- Tarea a realizar: ¿Puedes reproducir literalmente el fragmento del texto sobre la Constitución y el gobierno federal que empieza en "No obstante, la" y termina en "que considerara inconstitucional."?

Es evidente que Washington DC aplica una política interior y exterior contraria a los principios fundacionales de los Estados Unidos. Esto ha sido posible gracias al progresivo sometimiento de los Estados a un gobierno federal con ambiciones mesiánicas de hegemonía. Los dos momentos críticos se produjeron —durante la redacción de la Constitución y, posteriormente, durante la Guerra Civil.
La Constitución se hizo federalista
Los años que siguieron a la creación de los Estados Unidos son importantes para comprender el ascenso de su gobierno federal, hoy alarmantemente desenfrenado y sin control. Es necesario recordar en primer lugar el gran debate que tuvo lugar entre federalistas y antifederalistas en torno a la nueva Constitución. Este debate mostró claramente que, entre los Padres Fundadores, ya había algunos alarmados por el poder que la nueva Constitución conferiría al nuevo gobierno federal a expensas de los estados y del pueblo de los Estados Unidos.
De hecho, los antifederalistas —entre ellos también Thomas Jefferson— se oponían a la ratificación de la Constitución (1787) en sustitución de los Artículos de la Confederación (1781), ya que pensaban que estos últimos garantizaban mejor los derechos de los estados independientes de la Unión.
Así, algunos antifederalistas se opusieron a la Constitución porque pensaban que un gobierno federal constitucionalmente fuerte amenazaría los derechos de los estados. Otros antifederalistas argumentaban que un nuevo gobierno centralizado adoptaría todas las características del despotismo de Gran Bretaña, del que acababan de separarse. Y otros temían que el nuevo gobierno amenazara sus libertades individuales. Todos tenían razón en sus premoniciones.
No obstante, la insistencia de los antifederalistas permitió que en 1791 se aprobara la Declaración de Derechos, que enunciaba los derechos de los americanos en relación con su gobierno. También persistieron en considerar que los estados estaban vinculados por la Teoría del Pacto (las Resoluciones de Kentucky y Virginia de 1798 y 1799), confirmando así la supremacía jurídica y política de los estados sobre el gobierno federal. Esto daría, entre otras cosas, el derecho a cada estado de anular (es decir, invalidar) cualquier ley federal que considerara inconstitucional.
Pero pronto se hizo evidente que estas iniciativas no eran suficientes para proteger las libertades de los estados, y a los ciudadanos de esos estados, de la invasión del gobierno federal. Pronto se hizo evidente que las naciones extranjeras tampoco estaban protegidas. Hay que recordar, sin embargo, que la Constitución no autoriza explícitamente al gobierno federal a introducir nuevas tierras en la República, ni mediante la guerra ni mediante el comercio (la compra de Luisiana a Francia en 1803 fue controvertida por este motivo).
La Constitución, en teoría, limita las áreas de responsabilidad del gobierno federal. Pero la falta de detalle y, por tanto, la libertad de interpretación de este documento ha contribuido a otorgar al gobierno federal, con el paso del tiempo, un poder que es inconstitucional. Este es precisamente el enfrentamiento de dos siglos entre dos interpretaciones radicalmente distintas: la «Constitución viva» y el «originalismo». La primera visión es responsable en gran medida de las siguientes leyes federales: el reclutamiento militar, las leyes «Jim Crow», el impuesto sobre la renta, la Reserva Federal, Roe v. Wade, la Ley de Seguridad Social, las leyes antidroga, la Ley Patriota, etc.

Filas de un conjunto de datos
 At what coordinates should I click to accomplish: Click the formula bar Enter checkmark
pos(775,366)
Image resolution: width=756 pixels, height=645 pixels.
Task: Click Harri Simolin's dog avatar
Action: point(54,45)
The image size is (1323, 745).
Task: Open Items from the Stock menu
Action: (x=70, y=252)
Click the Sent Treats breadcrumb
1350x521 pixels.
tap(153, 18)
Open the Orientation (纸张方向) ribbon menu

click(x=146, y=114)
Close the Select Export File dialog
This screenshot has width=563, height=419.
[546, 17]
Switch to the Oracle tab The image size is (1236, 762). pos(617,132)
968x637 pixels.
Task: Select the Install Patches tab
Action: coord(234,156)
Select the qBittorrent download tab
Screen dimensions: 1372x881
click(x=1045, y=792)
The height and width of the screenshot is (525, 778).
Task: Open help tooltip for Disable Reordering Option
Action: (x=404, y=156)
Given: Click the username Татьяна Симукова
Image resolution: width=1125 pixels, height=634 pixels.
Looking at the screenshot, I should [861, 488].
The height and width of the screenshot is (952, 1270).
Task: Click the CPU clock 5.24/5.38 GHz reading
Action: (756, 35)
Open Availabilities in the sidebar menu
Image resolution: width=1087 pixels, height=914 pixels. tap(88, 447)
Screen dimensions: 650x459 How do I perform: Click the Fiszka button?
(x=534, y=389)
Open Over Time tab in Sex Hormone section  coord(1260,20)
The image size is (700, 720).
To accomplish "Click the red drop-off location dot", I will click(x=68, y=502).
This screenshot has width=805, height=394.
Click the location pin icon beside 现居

- Resultado:
No obstante, la insistencia de los antifederalistas permitió que en 1791 se aprobara la Declaración de Derechos, que enunciaba los derechos de los americanos en relación con su gobierno. También persistieron en considerar que los estados estaban vinculados por la Teoría del Pacto (las Resoluciones de Kentucky y Virginia de 1798 y 1799), confirmando así la supremacía jurídica y política de los estados sobre el gobierno federal. Esto daría, entre otras cosas, el derecho a cada estado de anular (es decir, invalidar) cualquier ley federal que considerara inconstitucional.